#### [Things to do]
1. Retype the forum discussion below about Trump's tax returns, everything from "Irukandji's avatar" down to "his financial history.".
2. Answer these questions using the forum discussion below about Trump's tax returns.
(a) According to the first writer, what two things are true of the family member mentioned?
(b) According to the post by Irukandji, when did Trump basically admit most of what his critics knew?
(c) According to the post by Jeruba, what has Trump used the country as?

#### [Document passage]

I haven’t yet read the story but a friend told me about it earlier this evening. I have access to the Times so I will read it in the next few days. Someone in my family is a CPA and a Trump supporter so I am interested to hear what he has to say about it.

No, I don’t think it will hurt Trump because the people that are gung ho about him feel that way despite his grab ‘em by the pussy comment, his making fun of the reporter with Cerebral Palsy, and a ton of other crazy and vile shit that he has said and done over the past four years, so why would they be put off by this?

Irukandji's avatar

No.

Trump fought tooth and nail to hide his tax returns, so it’s not surprising that the details are potentially embarrassing (to the extent that Trump is still capable of feeling shame). But his critics already knew most of it (since he basically admitted it during one of the debates) and his supporters won’t care (since his business credentials have never been their actual reason for supporting him).

Maybe it would have been a problem for him if his tax returns had been released four years ago (his campaign obviously thought the price of concealing them was less than the price of releasing them). But we’re long past the point where anyone is making up their minds based on his financial history.

MrGrimm888's avatar

Nope. Trump supporters, don’t care about ANYTHING he’s done.
Trump haters, won’t change their mind about him either.
The nation is divided…..

Jeruba's avatar

It is not about his embarrassment. He’s shameless. It’s about using the country as his personal piggy bank because he has such tremendous debts and business losses—and the presidency as his hammer. And because he has tried to con everybody into thinking he’s (a) rich and (b) good at making money.

#### [Provided material]
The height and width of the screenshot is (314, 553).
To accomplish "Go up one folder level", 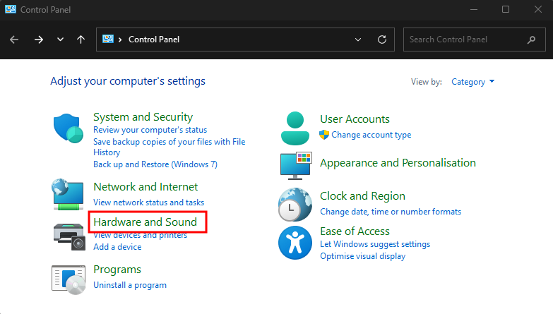I will tap(81, 40).
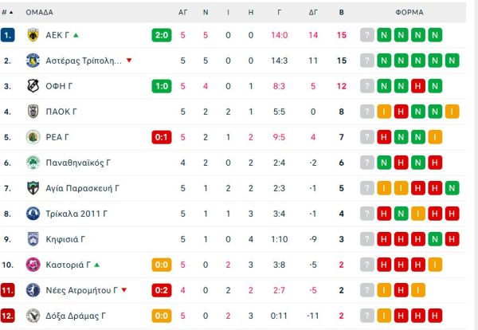Viewport: 478px width, 330px height.
Task: Select the Τρίκαλα 2011 Γ crest
Action: (33, 214)
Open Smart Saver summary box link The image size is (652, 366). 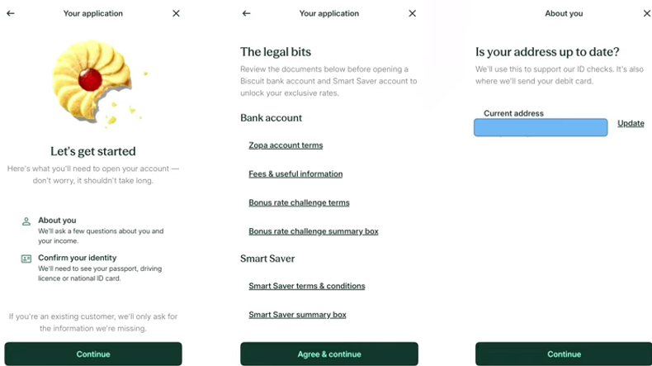297,315
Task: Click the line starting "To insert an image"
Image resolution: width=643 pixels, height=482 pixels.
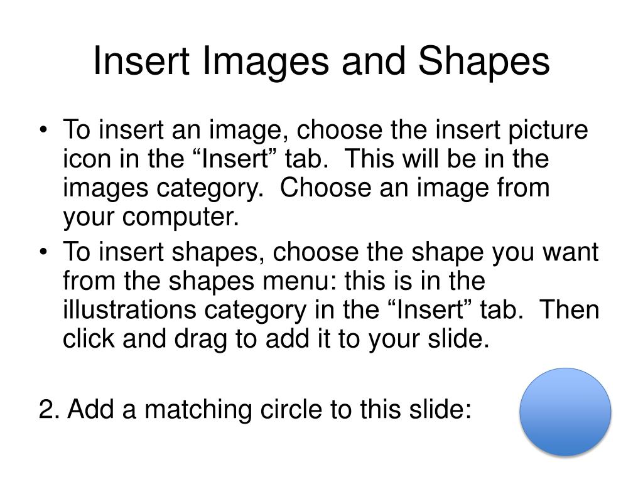Action: pyautogui.click(x=325, y=131)
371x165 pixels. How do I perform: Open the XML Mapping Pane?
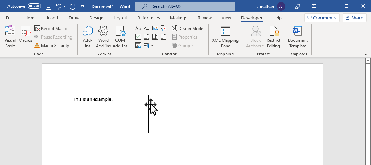click(225, 37)
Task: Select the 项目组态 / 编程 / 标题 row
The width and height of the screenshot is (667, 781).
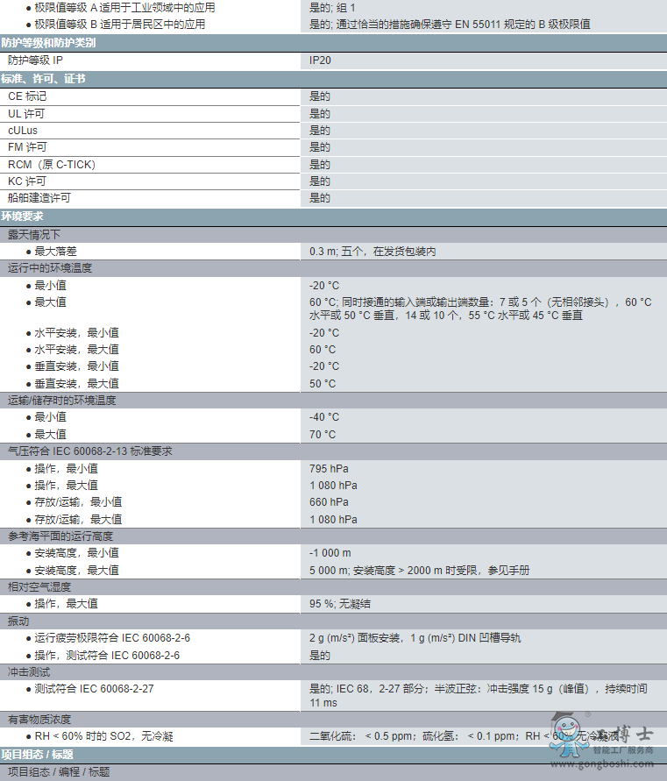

#### [Outputs for the tasks]
1.
Irukandji's avatar

No.

Trump fought tooth and nail to hide his tax returns, so it’s not surprising that the details are potentially embarrassing (to the extent that Trump is still capable of feeling shame). But his critics already knew most of it (since he basically admitted it during one of the debates) and his supporters won’t care (since his business credentials have never been their actual reason for supporting him).

Maybe it would have been a problem for him if his tax returns had been released four years ago (his campaign obviously thought the price of concealing them was less than the price of releasing them). But we’re long past the point where anyone is making up their minds based on his financial history.

2.
(a) The family member is a CPA and a Trump supporter.
(b) During one of the debates.
(c) His personal piggy bank.